** Exercise data follows **

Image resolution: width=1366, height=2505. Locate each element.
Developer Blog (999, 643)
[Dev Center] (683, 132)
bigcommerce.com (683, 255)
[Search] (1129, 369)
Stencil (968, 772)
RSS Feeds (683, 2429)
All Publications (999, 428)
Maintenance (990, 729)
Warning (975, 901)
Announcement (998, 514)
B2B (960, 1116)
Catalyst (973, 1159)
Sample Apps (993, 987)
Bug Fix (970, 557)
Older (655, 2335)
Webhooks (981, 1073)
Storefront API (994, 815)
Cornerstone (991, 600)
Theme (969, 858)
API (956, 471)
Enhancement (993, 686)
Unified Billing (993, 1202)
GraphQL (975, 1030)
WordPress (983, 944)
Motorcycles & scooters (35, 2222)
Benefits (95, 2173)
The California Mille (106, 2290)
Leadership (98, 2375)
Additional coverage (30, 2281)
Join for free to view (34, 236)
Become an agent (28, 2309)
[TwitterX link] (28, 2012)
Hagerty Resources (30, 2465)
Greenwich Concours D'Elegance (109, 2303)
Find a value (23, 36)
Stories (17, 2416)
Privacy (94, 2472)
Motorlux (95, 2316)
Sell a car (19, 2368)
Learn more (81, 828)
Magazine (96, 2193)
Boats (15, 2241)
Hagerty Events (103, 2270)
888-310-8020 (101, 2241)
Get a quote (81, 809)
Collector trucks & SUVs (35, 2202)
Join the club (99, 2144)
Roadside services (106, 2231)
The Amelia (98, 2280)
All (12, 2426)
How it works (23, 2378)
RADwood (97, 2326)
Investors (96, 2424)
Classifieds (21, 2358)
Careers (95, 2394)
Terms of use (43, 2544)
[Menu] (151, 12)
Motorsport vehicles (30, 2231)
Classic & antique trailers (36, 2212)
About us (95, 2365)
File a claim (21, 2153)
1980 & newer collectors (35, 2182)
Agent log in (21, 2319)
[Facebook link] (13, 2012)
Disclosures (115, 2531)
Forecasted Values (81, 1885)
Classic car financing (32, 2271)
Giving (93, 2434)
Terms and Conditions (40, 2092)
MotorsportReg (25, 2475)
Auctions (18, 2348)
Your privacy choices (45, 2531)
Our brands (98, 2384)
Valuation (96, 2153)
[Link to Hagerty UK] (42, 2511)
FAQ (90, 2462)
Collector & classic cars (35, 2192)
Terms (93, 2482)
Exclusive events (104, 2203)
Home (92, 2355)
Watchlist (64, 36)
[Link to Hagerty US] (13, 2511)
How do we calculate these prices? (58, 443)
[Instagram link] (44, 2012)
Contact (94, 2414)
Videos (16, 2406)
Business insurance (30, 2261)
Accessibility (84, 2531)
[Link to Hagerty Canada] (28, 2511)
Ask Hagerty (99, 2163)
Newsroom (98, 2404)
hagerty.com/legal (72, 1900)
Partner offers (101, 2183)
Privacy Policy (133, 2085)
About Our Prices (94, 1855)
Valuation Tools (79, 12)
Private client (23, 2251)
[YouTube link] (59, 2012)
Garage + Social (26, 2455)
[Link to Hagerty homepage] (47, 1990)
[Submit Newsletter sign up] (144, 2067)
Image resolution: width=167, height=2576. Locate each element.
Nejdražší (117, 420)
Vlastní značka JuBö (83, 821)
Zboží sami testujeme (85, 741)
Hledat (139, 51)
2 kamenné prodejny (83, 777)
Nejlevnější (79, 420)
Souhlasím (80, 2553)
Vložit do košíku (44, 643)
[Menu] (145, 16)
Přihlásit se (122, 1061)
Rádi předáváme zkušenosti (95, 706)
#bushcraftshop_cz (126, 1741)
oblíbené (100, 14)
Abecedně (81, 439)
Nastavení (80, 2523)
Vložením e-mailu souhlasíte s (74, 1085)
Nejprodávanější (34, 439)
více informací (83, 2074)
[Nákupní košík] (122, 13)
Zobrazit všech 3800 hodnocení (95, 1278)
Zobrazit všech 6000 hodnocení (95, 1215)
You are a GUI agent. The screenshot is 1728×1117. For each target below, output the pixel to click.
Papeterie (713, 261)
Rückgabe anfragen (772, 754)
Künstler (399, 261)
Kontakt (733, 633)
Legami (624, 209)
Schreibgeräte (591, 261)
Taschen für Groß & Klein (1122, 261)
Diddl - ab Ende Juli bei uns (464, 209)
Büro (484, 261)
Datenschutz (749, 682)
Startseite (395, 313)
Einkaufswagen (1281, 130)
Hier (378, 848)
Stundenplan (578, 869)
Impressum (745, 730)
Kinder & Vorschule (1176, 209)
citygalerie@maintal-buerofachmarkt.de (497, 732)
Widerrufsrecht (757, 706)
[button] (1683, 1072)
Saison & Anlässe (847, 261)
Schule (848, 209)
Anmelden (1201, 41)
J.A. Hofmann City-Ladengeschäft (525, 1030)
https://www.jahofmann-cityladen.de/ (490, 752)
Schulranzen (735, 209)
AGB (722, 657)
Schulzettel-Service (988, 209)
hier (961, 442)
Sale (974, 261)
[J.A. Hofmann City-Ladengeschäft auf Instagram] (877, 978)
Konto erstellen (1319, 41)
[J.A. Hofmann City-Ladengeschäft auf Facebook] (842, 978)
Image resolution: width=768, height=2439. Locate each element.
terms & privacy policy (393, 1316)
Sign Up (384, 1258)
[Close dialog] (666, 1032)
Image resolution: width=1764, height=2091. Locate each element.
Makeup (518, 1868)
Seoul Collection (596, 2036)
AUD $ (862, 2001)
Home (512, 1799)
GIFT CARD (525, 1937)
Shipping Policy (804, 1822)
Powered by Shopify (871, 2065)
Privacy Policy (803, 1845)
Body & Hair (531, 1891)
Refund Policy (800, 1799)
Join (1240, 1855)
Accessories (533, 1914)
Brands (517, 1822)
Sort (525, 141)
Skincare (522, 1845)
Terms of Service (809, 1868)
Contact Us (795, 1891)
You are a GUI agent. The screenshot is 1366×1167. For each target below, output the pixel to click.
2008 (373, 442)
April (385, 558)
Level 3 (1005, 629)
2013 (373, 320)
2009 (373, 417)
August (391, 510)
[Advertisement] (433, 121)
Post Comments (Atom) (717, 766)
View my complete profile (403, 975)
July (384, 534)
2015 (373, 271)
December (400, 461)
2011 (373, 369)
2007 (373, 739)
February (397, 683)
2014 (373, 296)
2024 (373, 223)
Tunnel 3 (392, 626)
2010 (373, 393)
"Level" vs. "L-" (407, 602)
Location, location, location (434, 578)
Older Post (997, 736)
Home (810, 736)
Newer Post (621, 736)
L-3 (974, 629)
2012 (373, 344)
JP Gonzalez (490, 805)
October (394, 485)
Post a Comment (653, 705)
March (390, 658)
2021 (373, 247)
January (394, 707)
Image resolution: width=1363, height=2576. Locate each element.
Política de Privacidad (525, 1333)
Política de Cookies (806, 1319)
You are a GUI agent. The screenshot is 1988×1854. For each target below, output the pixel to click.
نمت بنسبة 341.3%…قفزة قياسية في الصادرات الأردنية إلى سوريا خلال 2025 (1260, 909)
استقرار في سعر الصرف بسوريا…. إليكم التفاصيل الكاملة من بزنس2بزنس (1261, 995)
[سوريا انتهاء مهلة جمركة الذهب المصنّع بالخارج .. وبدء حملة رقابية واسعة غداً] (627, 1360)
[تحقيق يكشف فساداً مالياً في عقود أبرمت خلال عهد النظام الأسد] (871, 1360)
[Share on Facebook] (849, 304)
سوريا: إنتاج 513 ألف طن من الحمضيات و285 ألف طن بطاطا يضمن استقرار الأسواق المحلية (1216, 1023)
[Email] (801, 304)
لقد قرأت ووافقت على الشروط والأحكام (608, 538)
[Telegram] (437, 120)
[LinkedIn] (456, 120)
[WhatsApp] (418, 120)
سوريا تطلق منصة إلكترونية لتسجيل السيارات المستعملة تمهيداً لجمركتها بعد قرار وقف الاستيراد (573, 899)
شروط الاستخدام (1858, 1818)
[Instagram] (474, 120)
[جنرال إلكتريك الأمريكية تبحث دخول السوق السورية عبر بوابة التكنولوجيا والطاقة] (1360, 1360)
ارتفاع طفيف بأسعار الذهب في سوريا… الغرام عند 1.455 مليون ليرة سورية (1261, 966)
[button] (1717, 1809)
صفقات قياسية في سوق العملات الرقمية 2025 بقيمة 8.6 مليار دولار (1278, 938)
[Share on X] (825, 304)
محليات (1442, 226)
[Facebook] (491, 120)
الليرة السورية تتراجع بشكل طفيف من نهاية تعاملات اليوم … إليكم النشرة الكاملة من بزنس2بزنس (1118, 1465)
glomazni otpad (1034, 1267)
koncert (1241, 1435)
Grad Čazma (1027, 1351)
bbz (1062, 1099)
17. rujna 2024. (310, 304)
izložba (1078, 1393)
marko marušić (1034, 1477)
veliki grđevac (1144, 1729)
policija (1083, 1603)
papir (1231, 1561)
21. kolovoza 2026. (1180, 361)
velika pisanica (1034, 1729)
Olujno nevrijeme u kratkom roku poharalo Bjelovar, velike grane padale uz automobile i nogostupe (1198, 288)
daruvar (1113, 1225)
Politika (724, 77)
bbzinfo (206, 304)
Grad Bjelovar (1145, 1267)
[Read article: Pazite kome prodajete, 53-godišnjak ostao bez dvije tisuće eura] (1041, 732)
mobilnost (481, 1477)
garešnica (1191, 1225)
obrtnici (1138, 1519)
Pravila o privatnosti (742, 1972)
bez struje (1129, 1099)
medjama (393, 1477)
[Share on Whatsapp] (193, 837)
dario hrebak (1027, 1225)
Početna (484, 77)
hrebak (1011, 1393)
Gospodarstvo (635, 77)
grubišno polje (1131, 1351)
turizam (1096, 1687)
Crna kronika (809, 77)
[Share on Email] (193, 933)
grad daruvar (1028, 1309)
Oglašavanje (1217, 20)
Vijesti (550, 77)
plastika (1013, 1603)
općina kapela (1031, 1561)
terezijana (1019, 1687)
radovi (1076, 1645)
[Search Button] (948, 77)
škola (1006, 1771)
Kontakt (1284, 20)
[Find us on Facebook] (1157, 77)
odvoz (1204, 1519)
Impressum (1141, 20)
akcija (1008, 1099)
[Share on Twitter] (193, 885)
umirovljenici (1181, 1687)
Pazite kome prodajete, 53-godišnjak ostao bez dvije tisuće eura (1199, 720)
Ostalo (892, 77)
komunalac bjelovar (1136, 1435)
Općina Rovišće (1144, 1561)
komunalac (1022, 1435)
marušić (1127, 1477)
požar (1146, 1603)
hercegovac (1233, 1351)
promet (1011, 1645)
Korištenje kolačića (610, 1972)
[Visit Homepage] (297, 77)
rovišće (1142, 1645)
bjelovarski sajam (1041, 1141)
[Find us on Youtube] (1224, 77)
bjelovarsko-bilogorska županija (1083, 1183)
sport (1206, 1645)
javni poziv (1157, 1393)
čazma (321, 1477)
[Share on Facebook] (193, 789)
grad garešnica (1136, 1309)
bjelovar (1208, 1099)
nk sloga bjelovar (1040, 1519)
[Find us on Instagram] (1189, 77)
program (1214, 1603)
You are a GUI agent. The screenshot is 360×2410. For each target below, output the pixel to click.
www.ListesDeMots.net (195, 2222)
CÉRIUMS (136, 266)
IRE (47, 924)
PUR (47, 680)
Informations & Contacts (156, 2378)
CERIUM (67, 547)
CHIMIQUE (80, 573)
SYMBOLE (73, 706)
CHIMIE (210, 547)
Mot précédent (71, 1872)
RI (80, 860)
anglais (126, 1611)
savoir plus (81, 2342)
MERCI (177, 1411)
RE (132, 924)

** End of Exercise data **

_What this task involves_:
Write out exactly the lines above between the line with "Private client (23, 2251)" and the line with "[Nákupní košík] (122, 13)", inclusive, and nothing beyond them.

_Problem solution_:
Private client (23, 2251)
[YouTube link] (59, 2012)
Garage + Social (26, 2455)
[Link to Hagerty homepage] (47, 1990)
[Submit Newsletter sign up] (144, 2067)
Image resolution: width=167, height=2576. Locate each element.
Nejdražší (117, 420)
Vlastní značka JuBö (83, 821)
Zboží sami testujeme (85, 741)
Hledat (139, 51)
2 kamenné prodejny (83, 777)
Nejlevnější (79, 420)
Souhlasím (80, 2553)
Vložit do košíku (44, 643)
[Menu] (145, 16)
Přihlásit se (122, 1061)
Rádi předáváme zkušenosti (95, 706)
#bushcraftshop_cz (126, 1741)
oblíbené (100, 14)
Abecedně (81, 439)
Nastavení (80, 2523)
Vložením e-mailu souhlasíte s (74, 1085)
Nejprodávanější (34, 439)
více informací (83, 2074)
[Nákupní košík] (122, 13)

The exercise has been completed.